Kabarnya tidak enak didengar oleh Nara tentang tempat anak-anaknya yang mendapati teror berkelanjutan dari oknum tidak tahu diri. Imbasnya, semua anak-anak jadi takut dan gelisah setiap saat. Kurang ajar apa lagi mereka? Padahal tanah beserta bangunan yang berdiri di atasnya adalah hasil kerja keras mereka. Tidak ada seorangpun yang boleh mengusik semua itu. Nara adalah orang pertama yang akan pasang badan.
Setelah memarahi preman yang melakukan semua teror itu, hanya untuk memaksa mereka pindah dari sana dan ingin menjual tanahnya, Nara tidak akan berhenti jika tidak ada hasil yang bisa membuat hatinya tenang. Ia sejujurnya tidak suka di-usik dengan cara apapun yang ada di dunia ini. Apalagi hanya karena orang-orang tidak tahu diri seperti mereka.

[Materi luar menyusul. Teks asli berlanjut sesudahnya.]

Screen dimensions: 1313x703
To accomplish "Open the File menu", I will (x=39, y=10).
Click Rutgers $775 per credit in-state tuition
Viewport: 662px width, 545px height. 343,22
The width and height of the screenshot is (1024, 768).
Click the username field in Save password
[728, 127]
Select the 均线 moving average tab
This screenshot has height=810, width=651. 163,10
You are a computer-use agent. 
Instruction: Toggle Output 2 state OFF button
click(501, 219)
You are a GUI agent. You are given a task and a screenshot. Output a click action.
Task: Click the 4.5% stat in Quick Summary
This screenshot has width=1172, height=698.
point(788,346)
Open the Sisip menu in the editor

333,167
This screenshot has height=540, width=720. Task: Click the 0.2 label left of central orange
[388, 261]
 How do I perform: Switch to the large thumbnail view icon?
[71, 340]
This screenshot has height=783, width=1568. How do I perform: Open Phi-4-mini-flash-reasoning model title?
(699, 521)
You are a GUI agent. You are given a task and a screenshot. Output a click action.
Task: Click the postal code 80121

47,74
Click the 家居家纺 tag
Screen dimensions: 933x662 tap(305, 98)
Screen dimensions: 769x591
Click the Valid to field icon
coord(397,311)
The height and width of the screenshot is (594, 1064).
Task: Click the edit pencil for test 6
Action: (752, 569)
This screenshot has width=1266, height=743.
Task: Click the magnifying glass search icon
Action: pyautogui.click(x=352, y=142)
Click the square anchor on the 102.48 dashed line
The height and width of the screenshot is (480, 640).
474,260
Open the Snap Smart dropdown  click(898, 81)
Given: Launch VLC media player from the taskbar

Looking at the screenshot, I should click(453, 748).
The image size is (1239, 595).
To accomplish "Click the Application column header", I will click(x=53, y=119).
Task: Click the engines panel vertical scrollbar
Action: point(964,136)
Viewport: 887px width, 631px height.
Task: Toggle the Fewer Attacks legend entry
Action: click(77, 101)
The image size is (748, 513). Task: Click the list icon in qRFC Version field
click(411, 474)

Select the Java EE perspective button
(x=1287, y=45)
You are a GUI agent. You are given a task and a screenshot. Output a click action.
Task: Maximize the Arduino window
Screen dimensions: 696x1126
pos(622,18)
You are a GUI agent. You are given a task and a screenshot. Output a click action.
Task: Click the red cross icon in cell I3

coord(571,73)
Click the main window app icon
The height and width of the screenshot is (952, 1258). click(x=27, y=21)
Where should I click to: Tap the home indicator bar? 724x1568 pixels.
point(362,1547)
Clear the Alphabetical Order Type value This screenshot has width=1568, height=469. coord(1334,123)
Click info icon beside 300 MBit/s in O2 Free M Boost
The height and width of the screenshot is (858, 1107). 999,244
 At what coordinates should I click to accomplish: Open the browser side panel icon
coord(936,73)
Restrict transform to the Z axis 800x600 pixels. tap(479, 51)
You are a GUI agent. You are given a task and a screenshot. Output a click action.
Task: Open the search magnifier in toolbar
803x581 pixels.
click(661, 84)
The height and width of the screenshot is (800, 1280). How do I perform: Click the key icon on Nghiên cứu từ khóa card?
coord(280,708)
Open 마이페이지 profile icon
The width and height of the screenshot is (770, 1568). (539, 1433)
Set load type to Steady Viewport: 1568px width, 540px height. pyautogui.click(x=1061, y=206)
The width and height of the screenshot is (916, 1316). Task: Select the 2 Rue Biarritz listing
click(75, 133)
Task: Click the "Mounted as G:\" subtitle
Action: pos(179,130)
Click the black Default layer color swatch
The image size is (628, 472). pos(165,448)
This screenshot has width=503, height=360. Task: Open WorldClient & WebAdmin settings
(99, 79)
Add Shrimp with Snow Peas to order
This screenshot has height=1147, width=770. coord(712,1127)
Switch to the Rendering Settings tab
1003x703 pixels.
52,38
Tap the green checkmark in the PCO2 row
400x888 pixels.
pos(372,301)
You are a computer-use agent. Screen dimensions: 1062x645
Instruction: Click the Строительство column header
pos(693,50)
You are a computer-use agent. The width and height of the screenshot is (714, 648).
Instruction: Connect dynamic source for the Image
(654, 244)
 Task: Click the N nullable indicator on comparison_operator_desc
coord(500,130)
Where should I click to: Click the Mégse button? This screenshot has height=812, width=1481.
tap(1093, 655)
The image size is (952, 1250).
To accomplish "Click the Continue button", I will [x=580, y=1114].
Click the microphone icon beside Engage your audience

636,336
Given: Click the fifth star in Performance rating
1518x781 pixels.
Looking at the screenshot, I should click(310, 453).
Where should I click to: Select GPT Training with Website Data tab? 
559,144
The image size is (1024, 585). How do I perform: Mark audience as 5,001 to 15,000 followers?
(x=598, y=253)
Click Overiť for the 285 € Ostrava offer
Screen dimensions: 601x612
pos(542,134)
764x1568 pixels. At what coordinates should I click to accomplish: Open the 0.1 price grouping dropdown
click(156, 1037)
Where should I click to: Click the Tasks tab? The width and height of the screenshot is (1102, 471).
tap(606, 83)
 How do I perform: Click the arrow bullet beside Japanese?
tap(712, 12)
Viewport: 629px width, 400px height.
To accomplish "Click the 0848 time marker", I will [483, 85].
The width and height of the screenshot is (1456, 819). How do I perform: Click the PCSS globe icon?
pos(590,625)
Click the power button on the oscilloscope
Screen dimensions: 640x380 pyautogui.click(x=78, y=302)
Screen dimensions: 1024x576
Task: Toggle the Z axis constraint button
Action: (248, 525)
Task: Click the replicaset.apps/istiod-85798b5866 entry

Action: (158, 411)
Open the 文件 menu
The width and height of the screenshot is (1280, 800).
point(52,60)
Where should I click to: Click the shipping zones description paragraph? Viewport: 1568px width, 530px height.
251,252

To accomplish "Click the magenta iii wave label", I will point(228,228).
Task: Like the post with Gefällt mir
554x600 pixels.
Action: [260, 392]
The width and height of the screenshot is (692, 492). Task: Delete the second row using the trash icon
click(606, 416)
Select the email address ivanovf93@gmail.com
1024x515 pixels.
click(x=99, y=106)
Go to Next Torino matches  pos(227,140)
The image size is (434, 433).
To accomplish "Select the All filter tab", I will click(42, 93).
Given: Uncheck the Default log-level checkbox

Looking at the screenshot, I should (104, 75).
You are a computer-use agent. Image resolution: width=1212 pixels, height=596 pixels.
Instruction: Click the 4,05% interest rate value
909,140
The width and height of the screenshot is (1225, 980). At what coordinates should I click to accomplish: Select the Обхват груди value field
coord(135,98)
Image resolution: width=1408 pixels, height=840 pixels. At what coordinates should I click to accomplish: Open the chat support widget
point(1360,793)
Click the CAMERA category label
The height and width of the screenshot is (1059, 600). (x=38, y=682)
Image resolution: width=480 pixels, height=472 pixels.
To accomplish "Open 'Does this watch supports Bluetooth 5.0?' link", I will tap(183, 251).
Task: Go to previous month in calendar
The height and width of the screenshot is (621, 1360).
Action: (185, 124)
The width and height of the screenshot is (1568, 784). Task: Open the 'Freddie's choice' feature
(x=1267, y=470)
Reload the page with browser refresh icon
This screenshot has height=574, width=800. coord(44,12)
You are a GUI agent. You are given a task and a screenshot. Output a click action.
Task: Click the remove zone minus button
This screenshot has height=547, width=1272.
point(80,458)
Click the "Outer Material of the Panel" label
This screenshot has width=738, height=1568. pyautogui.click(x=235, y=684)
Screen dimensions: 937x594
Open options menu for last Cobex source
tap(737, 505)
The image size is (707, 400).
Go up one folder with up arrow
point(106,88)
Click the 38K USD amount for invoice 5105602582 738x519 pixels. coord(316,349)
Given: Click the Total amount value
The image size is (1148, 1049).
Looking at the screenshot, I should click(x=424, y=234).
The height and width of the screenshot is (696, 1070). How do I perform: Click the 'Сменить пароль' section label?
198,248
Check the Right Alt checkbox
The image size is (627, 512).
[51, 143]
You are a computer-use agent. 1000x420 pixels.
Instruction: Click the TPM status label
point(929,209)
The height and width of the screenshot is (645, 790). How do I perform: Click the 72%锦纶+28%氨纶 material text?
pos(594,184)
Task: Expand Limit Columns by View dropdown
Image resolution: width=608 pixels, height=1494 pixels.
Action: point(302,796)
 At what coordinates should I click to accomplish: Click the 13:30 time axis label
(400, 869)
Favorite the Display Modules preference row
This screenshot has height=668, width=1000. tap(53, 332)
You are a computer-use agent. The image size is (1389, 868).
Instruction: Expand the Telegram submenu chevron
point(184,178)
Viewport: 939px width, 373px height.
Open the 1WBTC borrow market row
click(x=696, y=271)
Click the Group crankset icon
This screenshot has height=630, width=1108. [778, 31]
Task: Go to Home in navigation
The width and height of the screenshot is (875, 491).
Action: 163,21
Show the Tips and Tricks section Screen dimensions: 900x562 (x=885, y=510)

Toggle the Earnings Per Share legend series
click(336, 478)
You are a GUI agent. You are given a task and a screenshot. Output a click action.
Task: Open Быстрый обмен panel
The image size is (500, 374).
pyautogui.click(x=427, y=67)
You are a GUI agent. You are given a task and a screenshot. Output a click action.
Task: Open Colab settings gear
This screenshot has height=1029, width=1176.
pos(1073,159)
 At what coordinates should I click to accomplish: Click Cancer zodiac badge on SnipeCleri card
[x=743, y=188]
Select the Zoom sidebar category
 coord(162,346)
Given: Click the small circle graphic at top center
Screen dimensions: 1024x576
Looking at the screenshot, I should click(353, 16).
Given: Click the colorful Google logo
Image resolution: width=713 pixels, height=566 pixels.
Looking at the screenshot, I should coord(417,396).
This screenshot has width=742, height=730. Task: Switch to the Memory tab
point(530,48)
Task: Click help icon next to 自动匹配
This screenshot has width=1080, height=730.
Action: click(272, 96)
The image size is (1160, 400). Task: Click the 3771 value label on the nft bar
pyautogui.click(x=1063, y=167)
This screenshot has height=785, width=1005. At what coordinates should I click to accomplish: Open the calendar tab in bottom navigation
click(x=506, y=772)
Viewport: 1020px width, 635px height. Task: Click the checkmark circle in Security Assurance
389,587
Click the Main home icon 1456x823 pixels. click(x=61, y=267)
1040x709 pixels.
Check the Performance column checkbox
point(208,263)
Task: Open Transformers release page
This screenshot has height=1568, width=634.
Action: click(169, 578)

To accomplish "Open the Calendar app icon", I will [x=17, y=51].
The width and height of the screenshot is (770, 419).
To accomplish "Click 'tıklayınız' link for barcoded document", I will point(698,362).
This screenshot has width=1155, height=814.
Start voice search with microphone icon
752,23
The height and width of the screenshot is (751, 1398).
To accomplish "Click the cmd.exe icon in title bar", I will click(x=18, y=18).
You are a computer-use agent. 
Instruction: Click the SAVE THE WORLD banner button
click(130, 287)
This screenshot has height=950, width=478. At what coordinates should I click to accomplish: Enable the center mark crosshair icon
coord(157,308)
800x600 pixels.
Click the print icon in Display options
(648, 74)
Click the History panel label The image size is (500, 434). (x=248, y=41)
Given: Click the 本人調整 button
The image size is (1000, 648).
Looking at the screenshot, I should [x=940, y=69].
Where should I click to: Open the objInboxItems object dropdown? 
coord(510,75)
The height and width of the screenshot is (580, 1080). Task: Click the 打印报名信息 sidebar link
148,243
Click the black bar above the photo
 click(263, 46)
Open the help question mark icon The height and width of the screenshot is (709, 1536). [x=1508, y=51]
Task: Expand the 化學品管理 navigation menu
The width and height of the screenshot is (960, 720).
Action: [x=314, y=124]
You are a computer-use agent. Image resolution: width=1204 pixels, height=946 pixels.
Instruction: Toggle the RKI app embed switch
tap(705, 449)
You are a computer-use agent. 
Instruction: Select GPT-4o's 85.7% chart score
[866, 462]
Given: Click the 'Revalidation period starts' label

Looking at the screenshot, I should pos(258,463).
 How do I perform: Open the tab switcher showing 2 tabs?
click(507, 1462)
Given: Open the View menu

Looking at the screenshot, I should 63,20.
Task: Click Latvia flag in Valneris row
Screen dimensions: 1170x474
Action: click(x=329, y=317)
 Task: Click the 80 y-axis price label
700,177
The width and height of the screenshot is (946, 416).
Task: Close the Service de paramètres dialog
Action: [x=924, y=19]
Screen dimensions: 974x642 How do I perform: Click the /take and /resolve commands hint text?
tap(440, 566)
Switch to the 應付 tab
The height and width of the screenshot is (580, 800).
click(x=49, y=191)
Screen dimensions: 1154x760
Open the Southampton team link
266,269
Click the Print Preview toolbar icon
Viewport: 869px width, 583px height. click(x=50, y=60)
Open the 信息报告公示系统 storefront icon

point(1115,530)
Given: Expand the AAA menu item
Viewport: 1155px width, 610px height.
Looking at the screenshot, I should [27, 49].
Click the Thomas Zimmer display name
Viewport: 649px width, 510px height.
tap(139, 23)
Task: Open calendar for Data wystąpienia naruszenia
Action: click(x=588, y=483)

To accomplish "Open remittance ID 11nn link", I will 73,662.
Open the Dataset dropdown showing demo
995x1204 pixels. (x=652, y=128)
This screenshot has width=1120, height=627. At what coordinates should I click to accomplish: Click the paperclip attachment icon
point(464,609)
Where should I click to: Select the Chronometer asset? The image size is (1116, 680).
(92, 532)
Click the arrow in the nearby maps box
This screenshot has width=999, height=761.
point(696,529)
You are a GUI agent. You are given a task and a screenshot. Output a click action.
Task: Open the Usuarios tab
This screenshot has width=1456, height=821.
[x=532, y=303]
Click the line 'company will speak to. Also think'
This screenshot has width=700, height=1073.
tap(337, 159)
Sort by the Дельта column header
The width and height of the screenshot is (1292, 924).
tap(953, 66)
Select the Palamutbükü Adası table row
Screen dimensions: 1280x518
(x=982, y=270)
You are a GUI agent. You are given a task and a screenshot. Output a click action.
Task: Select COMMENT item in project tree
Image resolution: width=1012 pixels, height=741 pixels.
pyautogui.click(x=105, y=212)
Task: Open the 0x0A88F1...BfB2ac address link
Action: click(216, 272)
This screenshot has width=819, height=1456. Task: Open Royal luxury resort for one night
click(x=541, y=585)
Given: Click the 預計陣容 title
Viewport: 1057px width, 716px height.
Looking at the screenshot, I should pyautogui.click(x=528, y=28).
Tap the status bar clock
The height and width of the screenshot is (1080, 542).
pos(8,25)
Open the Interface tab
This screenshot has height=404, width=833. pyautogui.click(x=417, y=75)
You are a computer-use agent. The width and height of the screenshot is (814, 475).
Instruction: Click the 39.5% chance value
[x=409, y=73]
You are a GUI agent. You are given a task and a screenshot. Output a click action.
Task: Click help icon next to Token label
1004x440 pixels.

Bahkan Nara sudah memarahi bos dari para preman itu, makelar tanah yang terkenal bar-bar dan menghalalkan segara cara untuk mencapai tujuannya. Tapi sayangnya cara-cara itu tidak akan mempan untuk Nara. Malah disemprot habis-habisan oleh gadis itu. Mengeluarkan banyak kosa kata dan memperlihatkan keahlian berbicaranya. Sungguh pemandangan indah, namun sayangnya Nara tidak ingin itu dibagikan. Tebak saja bagaimana Nara ketika menghadapi mereka.
Bukannya mau sok berani atau bagaimana, jelas ia tidak ingin sok-sokan seperti itu. Mau bagaimana lagi? Ia harus melakukan itu semua.
Tapi yang menjadi masalah, makelar tanah itu mengatakan dengan sangat jelas dan agak sinis bahwa tanah mereka harus tetap dijual. Ia bisa membelinya dengan harga berapapun, sombong sekali memang. Tapi katanya ia tidak akan berhenti hingga tanah itu ingin dijualnya. Sayang sekali, yang mereka temani berurusan adalah Nara. Ia bisa menempuh jalur hukum dengan mudah, tapi itu akan memakan waktu. Lagi pula makelar tanah itu nampaknya agak pintar juga.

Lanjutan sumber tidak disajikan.